## Text provided
------------------------------------

The program addresses a gap New Hanover identified when reviewing its nutrition efforts late last year, Lago said. Although dietitians have been diagnosing patients for malnourishment since 2016 and offering them education during their hospital stay, no follow-up was being done post-discharge.
“We didn’t know what happened to the patient when they returned home,” Lago said. “We wanted someone to go into the home and really solidify the nutritional care plan for the patient.”
Malnourishment is prevalent across the country. A January 2018 study in the Journal of the Academy of Nutrition and Dietetics estimated the condition is present in 30% to 50% of hospitalized patients age 60 or older. And for people with chronic diseases, it leads to $15.5 billion in additional healthcare spending per year through longer lengths of stay and readmissions, one analysis found.
Through a grant, New Hanover hired Skip Allen to conduct the at-home visits. A clinical outreach dietitian, Allen is referred to patients who the in-hospital dietitians diagnosed as malnourished. His goal is to meet the patients at their homes within a week of discharge.
The first visit usually lasts about an hour. Allen takes the patient’s weight and discusses eating habits and dietary challenges. Sometimes the patients have heart disease or diabetes, so Allen spends time educating them about the best foods for their condition.
For patients who also screened positive for food insecurity at the hospital, Allen asks about social or financial barriers the patient faces to healthy eating. Some patients struggle with access to food because they don’t have the money or live in a food desert. Allen said he helps patients get set up with food delivery services, government assistance programs or food pantries when appropriate.

------------------------------------

[Collected data entries]
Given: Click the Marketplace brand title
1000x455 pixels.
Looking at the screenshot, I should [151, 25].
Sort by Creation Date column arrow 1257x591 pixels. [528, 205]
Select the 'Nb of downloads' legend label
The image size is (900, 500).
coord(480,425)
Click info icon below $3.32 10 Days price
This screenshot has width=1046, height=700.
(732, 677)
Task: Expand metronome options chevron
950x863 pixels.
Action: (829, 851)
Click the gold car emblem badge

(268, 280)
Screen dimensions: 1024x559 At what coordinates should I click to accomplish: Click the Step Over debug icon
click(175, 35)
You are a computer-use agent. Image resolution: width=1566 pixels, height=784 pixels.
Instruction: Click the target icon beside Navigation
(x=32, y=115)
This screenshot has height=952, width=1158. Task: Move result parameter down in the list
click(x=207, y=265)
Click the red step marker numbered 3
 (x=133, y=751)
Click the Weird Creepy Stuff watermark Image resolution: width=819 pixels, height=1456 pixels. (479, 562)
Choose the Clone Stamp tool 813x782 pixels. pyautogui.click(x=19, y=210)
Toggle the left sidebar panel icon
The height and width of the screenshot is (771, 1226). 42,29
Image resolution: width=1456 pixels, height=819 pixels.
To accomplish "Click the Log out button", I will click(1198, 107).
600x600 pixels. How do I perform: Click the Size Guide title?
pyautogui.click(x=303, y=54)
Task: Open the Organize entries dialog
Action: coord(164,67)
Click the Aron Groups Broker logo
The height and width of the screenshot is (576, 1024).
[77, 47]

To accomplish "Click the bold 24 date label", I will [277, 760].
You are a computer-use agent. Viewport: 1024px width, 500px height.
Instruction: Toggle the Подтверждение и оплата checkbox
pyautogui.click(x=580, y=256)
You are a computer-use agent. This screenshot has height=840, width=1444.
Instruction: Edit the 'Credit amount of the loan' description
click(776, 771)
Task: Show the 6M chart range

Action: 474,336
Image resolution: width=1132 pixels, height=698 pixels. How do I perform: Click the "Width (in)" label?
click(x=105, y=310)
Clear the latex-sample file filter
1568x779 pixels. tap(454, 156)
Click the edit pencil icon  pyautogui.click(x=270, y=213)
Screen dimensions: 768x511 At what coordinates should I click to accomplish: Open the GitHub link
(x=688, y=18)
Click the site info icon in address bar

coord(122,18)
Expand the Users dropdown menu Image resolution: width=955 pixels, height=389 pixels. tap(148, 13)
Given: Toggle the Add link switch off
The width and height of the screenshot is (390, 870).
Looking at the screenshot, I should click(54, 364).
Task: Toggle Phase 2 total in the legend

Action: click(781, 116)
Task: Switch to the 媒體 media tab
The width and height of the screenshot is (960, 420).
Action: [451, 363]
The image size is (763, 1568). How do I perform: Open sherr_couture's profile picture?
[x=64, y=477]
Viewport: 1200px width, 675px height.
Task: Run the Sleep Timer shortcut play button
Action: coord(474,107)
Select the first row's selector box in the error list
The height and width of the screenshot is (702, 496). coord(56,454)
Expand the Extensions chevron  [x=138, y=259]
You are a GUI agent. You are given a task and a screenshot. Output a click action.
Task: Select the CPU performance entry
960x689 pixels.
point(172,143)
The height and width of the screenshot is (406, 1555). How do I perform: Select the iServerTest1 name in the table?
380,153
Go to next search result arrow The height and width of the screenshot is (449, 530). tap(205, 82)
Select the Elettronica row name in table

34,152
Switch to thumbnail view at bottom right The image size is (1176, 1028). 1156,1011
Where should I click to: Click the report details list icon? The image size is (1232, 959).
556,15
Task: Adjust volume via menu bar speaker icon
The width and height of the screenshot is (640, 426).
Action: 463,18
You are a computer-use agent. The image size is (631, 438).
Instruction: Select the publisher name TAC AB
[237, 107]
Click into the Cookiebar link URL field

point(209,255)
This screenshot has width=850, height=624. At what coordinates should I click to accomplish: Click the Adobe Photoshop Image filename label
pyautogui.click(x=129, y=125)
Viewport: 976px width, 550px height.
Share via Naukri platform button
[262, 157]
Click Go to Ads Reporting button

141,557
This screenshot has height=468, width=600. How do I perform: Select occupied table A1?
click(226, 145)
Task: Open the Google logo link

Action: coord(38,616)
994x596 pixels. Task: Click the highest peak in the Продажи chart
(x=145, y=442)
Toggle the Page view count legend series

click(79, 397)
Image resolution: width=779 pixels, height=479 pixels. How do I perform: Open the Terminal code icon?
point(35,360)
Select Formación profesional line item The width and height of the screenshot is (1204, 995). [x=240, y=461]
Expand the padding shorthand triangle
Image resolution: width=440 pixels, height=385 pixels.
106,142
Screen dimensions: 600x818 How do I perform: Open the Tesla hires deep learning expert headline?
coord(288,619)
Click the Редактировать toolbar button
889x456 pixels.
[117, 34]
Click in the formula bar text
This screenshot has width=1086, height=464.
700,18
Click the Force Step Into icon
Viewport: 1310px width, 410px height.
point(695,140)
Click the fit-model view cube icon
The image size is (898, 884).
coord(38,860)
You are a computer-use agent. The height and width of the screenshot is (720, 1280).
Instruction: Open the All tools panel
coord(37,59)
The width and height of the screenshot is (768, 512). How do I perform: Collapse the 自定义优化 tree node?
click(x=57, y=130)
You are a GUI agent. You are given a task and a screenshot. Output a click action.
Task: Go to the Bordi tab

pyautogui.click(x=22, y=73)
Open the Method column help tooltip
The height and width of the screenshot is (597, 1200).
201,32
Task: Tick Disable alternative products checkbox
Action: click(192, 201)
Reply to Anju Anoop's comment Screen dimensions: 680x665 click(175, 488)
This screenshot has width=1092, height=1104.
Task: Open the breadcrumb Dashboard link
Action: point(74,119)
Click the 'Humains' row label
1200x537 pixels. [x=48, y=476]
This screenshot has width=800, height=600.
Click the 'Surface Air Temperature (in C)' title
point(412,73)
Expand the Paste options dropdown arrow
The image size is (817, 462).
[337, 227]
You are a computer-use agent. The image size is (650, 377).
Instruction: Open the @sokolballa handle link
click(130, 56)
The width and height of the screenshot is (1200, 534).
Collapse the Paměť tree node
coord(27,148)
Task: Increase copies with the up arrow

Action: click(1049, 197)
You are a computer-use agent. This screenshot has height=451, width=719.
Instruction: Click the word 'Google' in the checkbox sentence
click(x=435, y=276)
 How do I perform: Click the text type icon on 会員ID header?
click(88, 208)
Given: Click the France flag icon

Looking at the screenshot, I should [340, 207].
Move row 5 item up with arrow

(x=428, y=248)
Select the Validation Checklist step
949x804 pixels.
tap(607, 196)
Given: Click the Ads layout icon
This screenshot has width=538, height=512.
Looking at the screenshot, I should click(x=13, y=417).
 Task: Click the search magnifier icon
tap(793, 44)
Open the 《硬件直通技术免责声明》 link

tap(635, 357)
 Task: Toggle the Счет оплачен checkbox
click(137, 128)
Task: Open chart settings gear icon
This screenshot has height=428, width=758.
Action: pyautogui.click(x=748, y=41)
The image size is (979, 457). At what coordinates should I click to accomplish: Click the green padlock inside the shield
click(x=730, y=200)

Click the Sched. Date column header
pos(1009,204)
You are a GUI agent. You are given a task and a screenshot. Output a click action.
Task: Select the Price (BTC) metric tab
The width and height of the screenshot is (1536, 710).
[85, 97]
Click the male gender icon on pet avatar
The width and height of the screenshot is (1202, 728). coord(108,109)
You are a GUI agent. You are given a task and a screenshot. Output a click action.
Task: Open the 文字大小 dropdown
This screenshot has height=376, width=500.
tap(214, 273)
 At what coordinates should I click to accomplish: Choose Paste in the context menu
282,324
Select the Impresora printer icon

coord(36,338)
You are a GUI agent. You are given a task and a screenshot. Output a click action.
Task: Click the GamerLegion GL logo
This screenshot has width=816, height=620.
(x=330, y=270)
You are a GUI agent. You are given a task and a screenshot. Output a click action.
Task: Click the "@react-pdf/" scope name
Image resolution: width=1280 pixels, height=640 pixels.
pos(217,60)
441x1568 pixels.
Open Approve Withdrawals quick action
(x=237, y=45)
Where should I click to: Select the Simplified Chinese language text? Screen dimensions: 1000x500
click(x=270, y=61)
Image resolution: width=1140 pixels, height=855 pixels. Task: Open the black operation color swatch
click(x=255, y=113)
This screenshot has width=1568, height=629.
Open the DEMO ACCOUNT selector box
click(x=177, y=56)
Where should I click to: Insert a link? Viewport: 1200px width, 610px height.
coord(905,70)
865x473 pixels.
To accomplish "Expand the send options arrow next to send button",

------------------------------------

## Work order 1
Rewrite the nutrition program article from "The first visit" to "for their condition.", replacing "an hour" with "45 minutes".
## Work order 2
Carry on the article about New Hanover's malnutrition follow-up program from its final sentence.
These entries have no connection to the article about New Hanover's nutrition program.

## Expected answer 1
The first visit usually lasts about 45 minutes. Allen takes the patient’s weight and discusses eating habits and dietary challenges. Sometimes the patients have heart disease or diabetes, so Allen spends time educating them about the best foods for their condition.

## Expected answer 2
Patients who are food insecure are also sent home with a food box at discharge. The box, which New Hanover funds and packages in the hospital, includes enough food for a 2,000-calorie diet per day for two weeks.
The box includes bread, peanut butter and jelly, macaroni and cheese, milk, tuna and yogurt.
“We wanted (ingredients for) simple meals they could put together, and we wanted nutritious food high in protein and calcium,” said Wayne Strauss, director of food and nutrition services at New Hanover who chose the foods for the box.
Allen asks patients how they like the food box during the at-home visits. The feedback will help determine any future changes to the contents, Strauss said.
Allen visits with the patients two more times during the 90-day post-discharge window to follow up with patients about their weight progress, health goals and any continued challenges they face to improve their eating.
The visits are free to the patients. New Hanover is paying for the services through a grant and its own funds. The cost of providing the boxes is estimated at about $7,000 the first year, which includes food and labor costs.
To assess the program’s success, New Hanover will be tracking if readmission rates decrease among malnourished patients and weight loss occurs during the 90-day at-home visit window.
If the program shows improved outcomes for the patients, Lago said she hopes to expand the number of clinical outreach dietitians. New Hanover is also in the process of hiring two inpatient registered dietitians, increasing the total number to 10.